A IDF estima que entre 20 e 25 milhões de pessoas no mundo sejam afetadas pelo DM5. No Brasil, embora não haja estimativas específicas para esse subtipo, calcula-se que 16,6 milhões convivam com diabetes,número que pode chegar a 24 milhões em 2050. Ao mesmo tempo, 33 milhões enfrentavam a fome, e 15,5% das famílias viviam em insegurança alimentar grave no período pós-pandemia. Esses dados evidenciam a coexistência de duas crises: o avanço do diabetes e a persistência da insegurança alimentar, reforçando a necessidade de políticas públicas integradas, que aliem prevenção, cuidado em saúde e a garantia do direito humano à alimentação adequada.

A inclusão do DM5 na agenda internacional também traz o desafio de integrar os dados sociais aos diagnósticos de doenças crônicas. Hoje, esses diagnósticos se baseiam principalmente em exames clínicos e laboratoriais, muitas vezes não incorporando o histórico de vida do paciente. Incluir variáveis como o relato de fome na infância ou baixa estatura pode ajudar a identificar grupos de risco. No Brasil, ferramentas como a Triagem para Risco de Insegurança Alimentar (TRIA), questionário rápido de dois itens incorporado ao Sistema de Informação em Saúde para a Atenção Básica (SISAB), podem agilizar a triagem de famílias vulneráveis.

O reconhecimento do DM5 também pode influenciar políticas públicas voltadas à gestação e à primeira infância. A má nutrição materna compromete o desenvolvimento fetal e aumenta a vulnerabilidade metabólica ao longo da vida (6,20,21). Garantir segurança alimentar nesses períodos críticos pode prevenir não só a desnutrição imediata, mas também suas consequências de longo prazo, como o surgimento de formas atípicas de diabetes.

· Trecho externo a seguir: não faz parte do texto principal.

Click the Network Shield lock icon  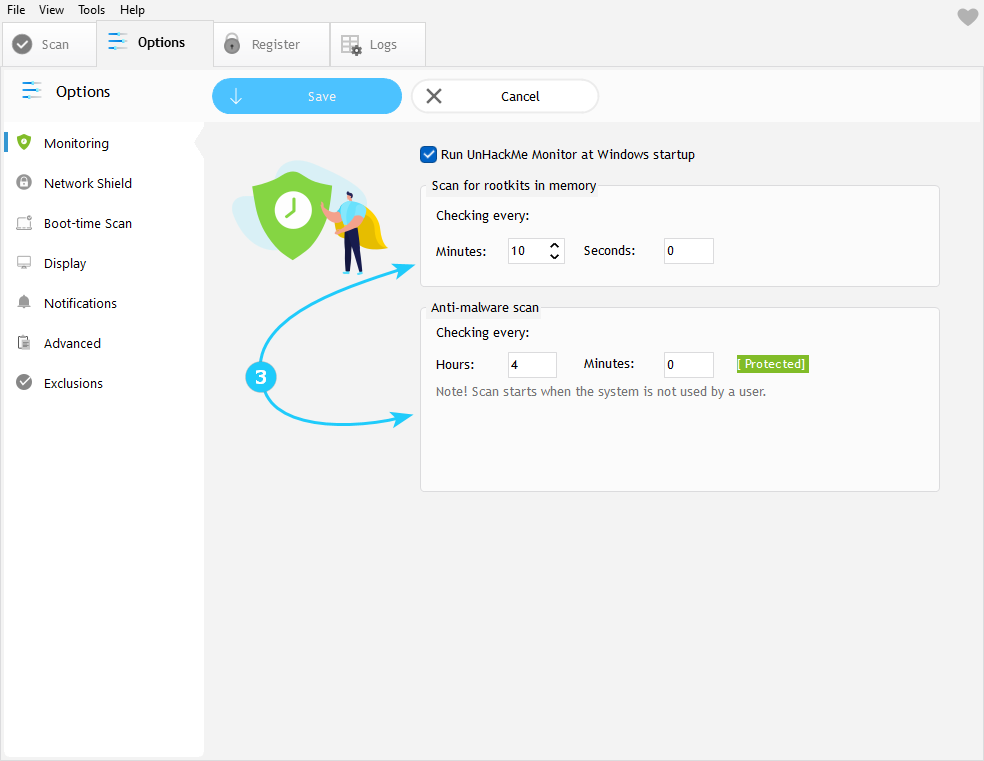[x=24, y=183]
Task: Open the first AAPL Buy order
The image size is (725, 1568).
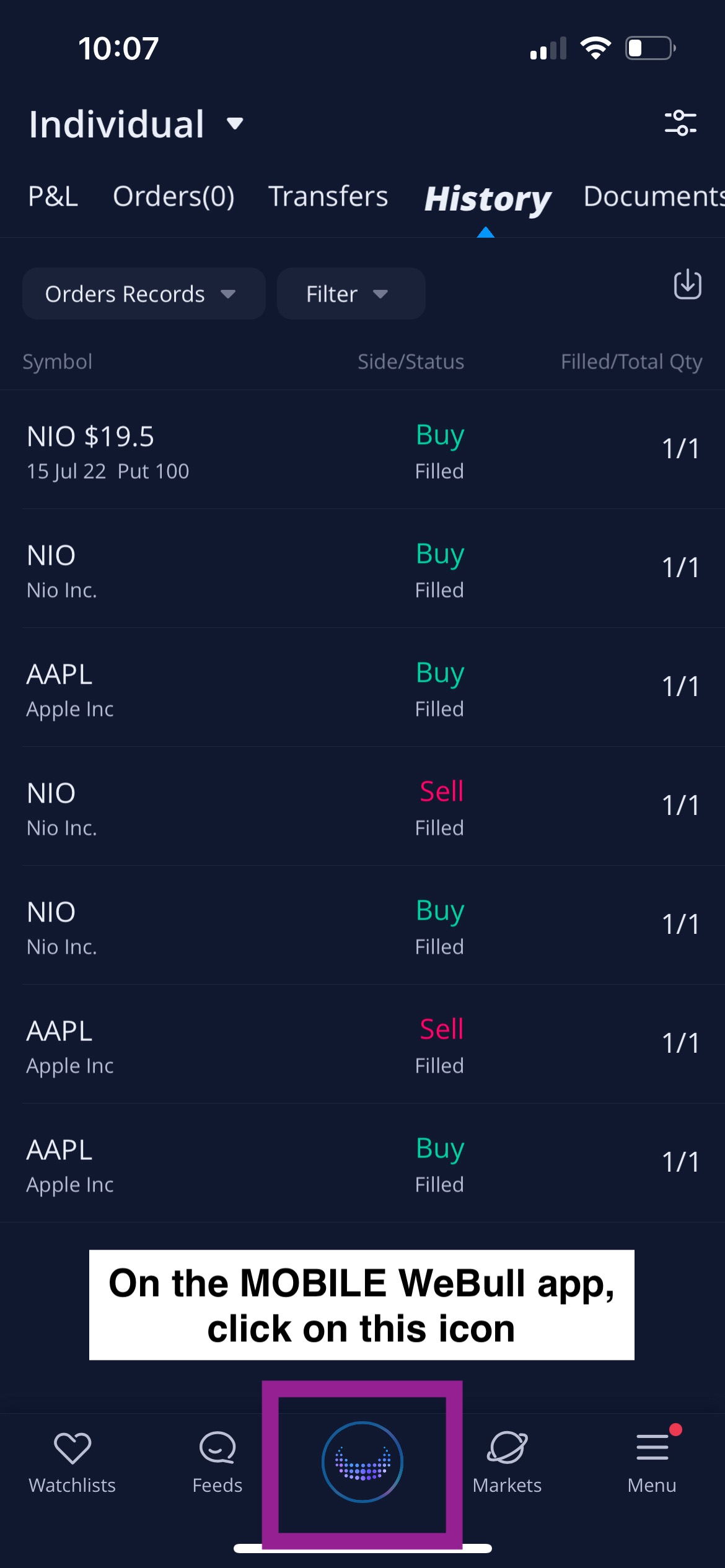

Ao propor que a formulação diagnóstica considere dimensões sociais como parte indissociável do processo de adoecimento, o reconhecimento do diabetes relacionado à desnutrição representa uma quebra de paradigma na compreensão das doenças endocrinometabólicas . Para além do debate médico, essa decisão da IDF é também um marco político: coloca a fome no centro da discussão sobre diabetes e reforça que combater a insegurança alimentar é uma estratégia essencial de saúde pública.